Problem to solve: In the listing below, find the line with "Choose The Big New Yorker - Double Pepperoni" and the line with "Task: Select the Lasso tool". Repeat those two lines and all lines between them exactly.

Records for the task:
==========

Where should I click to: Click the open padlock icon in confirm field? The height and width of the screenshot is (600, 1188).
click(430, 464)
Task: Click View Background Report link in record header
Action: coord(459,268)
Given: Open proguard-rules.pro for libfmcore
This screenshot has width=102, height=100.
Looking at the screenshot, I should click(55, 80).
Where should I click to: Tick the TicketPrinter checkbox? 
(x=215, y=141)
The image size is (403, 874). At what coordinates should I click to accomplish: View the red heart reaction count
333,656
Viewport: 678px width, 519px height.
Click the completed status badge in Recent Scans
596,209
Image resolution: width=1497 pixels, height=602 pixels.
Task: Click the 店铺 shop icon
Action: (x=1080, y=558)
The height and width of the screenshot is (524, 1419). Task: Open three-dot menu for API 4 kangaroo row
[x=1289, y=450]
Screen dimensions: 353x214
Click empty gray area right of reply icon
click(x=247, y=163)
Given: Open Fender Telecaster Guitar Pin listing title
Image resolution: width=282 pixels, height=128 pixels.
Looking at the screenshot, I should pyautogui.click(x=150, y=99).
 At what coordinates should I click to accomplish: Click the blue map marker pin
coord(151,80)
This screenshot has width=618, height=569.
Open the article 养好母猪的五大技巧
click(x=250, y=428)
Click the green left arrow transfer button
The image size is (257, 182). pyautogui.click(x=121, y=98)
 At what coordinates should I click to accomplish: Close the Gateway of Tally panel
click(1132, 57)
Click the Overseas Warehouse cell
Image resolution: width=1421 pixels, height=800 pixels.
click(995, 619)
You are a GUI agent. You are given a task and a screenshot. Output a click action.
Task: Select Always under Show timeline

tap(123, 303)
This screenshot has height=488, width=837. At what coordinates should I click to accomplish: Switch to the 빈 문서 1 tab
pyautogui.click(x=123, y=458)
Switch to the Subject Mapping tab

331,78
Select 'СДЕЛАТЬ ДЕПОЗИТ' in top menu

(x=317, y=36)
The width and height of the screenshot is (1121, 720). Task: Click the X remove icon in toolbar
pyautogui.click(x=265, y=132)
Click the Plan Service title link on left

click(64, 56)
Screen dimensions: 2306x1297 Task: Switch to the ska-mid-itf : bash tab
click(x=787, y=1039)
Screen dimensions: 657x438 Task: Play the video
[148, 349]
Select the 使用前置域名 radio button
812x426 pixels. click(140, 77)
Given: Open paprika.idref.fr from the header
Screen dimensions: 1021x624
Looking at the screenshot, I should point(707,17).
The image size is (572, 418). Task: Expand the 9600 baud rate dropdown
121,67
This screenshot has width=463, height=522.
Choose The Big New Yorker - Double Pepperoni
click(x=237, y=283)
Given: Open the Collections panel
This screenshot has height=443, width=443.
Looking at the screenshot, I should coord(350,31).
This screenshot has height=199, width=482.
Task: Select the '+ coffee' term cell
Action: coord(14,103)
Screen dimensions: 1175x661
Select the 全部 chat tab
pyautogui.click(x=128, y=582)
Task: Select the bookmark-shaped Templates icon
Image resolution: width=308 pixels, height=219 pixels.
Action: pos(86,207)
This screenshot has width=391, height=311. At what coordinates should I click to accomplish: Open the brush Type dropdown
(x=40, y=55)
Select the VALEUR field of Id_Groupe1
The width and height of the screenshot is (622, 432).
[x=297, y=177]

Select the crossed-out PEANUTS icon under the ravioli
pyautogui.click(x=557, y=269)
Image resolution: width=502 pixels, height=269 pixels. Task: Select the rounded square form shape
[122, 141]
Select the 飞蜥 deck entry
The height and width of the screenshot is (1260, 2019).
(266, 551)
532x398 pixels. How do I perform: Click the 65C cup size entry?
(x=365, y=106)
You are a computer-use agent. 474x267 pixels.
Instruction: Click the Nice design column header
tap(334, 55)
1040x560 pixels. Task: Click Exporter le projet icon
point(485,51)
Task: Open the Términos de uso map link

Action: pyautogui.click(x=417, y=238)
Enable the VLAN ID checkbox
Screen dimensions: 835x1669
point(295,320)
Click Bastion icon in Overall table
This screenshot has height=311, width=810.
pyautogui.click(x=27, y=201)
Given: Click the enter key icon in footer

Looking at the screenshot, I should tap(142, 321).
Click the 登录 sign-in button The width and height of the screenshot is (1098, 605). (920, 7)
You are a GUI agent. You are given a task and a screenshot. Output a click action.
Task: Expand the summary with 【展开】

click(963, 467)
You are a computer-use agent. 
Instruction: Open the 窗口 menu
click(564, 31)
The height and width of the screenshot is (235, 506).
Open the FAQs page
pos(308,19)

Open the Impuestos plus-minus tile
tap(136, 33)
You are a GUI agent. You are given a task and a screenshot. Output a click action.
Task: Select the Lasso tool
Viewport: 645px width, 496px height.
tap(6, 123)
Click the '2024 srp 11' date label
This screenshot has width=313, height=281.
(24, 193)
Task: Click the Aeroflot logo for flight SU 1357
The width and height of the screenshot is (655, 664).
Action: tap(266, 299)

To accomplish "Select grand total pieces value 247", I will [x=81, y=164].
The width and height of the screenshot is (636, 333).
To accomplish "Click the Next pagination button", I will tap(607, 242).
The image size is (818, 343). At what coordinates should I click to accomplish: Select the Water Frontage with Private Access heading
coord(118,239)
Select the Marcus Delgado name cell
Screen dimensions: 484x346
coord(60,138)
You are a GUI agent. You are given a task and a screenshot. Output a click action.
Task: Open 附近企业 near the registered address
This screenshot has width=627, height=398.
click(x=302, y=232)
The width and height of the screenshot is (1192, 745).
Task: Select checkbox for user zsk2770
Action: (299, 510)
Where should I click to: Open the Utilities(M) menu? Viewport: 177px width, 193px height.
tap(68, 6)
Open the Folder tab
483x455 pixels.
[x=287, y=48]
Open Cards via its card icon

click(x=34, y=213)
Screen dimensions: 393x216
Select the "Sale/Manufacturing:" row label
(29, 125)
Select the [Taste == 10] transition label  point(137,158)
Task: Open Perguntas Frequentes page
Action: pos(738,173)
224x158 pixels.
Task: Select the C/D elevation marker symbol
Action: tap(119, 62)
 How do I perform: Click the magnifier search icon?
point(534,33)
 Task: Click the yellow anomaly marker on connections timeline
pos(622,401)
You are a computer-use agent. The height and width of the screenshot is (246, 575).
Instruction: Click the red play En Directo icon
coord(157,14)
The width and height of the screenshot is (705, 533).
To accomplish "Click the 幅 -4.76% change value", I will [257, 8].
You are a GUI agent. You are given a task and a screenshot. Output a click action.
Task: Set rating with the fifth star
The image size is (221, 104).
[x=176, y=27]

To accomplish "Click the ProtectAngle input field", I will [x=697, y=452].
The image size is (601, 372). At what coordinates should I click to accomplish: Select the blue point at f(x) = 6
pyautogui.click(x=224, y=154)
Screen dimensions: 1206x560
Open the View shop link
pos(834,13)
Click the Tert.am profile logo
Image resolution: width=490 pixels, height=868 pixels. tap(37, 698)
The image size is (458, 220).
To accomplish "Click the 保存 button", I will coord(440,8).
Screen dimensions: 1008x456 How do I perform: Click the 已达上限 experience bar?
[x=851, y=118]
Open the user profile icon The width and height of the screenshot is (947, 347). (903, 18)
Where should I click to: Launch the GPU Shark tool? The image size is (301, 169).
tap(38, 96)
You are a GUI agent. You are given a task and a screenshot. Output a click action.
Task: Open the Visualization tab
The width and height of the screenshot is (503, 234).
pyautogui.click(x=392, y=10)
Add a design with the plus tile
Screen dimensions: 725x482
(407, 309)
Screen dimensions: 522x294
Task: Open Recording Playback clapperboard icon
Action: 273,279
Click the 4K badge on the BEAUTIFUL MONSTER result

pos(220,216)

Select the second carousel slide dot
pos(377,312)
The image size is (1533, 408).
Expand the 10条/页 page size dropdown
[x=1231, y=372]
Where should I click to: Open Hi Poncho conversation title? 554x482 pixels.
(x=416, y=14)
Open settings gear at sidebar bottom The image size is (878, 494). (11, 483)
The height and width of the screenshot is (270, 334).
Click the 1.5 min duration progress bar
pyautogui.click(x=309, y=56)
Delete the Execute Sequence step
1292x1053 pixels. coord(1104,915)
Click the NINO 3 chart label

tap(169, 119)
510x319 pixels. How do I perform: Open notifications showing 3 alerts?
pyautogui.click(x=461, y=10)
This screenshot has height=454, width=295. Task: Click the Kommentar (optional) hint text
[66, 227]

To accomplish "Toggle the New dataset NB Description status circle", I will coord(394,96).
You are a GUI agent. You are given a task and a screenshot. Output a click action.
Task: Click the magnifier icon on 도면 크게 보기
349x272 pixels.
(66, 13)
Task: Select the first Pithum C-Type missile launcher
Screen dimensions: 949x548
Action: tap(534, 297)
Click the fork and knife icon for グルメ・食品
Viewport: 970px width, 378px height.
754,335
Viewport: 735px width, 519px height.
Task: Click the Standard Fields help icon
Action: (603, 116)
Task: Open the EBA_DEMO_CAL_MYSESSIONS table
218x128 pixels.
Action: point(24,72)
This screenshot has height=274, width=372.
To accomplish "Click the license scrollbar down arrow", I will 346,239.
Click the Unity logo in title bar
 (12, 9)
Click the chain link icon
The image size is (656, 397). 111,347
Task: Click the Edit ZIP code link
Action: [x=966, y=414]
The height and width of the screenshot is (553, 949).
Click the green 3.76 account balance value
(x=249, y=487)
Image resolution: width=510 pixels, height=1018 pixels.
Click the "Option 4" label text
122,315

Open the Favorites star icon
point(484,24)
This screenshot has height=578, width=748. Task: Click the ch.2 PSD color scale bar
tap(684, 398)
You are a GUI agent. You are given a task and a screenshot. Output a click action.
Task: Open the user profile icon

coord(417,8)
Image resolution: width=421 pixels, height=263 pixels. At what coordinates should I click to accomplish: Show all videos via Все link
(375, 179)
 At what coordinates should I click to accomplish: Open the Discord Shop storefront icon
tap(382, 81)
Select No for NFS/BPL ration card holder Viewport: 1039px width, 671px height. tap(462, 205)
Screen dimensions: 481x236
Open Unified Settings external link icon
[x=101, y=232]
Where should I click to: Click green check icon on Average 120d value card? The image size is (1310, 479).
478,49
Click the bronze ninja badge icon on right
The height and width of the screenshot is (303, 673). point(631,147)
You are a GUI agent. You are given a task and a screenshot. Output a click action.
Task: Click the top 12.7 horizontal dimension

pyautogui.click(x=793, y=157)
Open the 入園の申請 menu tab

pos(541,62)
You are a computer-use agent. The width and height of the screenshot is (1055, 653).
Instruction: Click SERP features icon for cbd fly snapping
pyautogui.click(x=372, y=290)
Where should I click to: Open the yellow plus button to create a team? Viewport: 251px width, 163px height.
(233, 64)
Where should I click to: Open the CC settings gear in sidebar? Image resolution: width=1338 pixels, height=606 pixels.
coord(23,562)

==========

Task solution:
Choose The Big New Yorker - Double Pepperoni
click(x=237, y=283)
Given: Open the Collections panel
This screenshot has height=443, width=443.
Looking at the screenshot, I should coord(350,31).
This screenshot has height=199, width=482.
Task: Select the '+ coffee' term cell
Action: coord(14,103)
Screen dimensions: 1175x661
Select the 全部 chat tab
pyautogui.click(x=128, y=582)
Task: Select the bookmark-shaped Templates icon
Image resolution: width=308 pixels, height=219 pixels.
Action: pos(86,207)
This screenshot has width=391, height=311. At what coordinates should I click to accomplish: Open the brush Type dropdown
(x=40, y=55)
Select the VALEUR field of Id_Groupe1
The width and height of the screenshot is (622, 432).
[x=297, y=177]

Select the crossed-out PEANUTS icon under the ravioli
pyautogui.click(x=557, y=269)
Image resolution: width=502 pixels, height=269 pixels. Task: Select the rounded square form shape
[122, 141]
Select the 飞蜥 deck entry
The height and width of the screenshot is (1260, 2019).
(266, 551)
532x398 pixels. How do I perform: Click the 65C cup size entry?
(x=365, y=106)
You are a computer-use agent. 474x267 pixels.
Instruction: Click the Nice design column header
tap(334, 55)
1040x560 pixels. Task: Click Exporter le projet icon
point(485,51)
Task: Open the Términos de uso map link

Action: pyautogui.click(x=417, y=238)
Enable the VLAN ID checkbox
Screen dimensions: 835x1669
point(295,320)
Click Bastion icon in Overall table
This screenshot has height=311, width=810.
pyautogui.click(x=27, y=201)
Given: Click the enter key icon in footer

Looking at the screenshot, I should tap(142, 321).
Click the 登录 sign-in button The width and height of the screenshot is (1098, 605). (920, 7)
You are a GUI agent. You are given a task and a screenshot. Output a click action.
Task: Expand the summary with 【展开】

click(963, 467)
You are a computer-use agent. 
Instruction: Open the 窗口 menu
click(564, 31)
The height and width of the screenshot is (235, 506).
Open the FAQs page
pos(308,19)

Open the Impuestos plus-minus tile
tap(136, 33)
You are a GUI agent. You are given a task and a screenshot. Output a click action.
Task: Select the Lasso tool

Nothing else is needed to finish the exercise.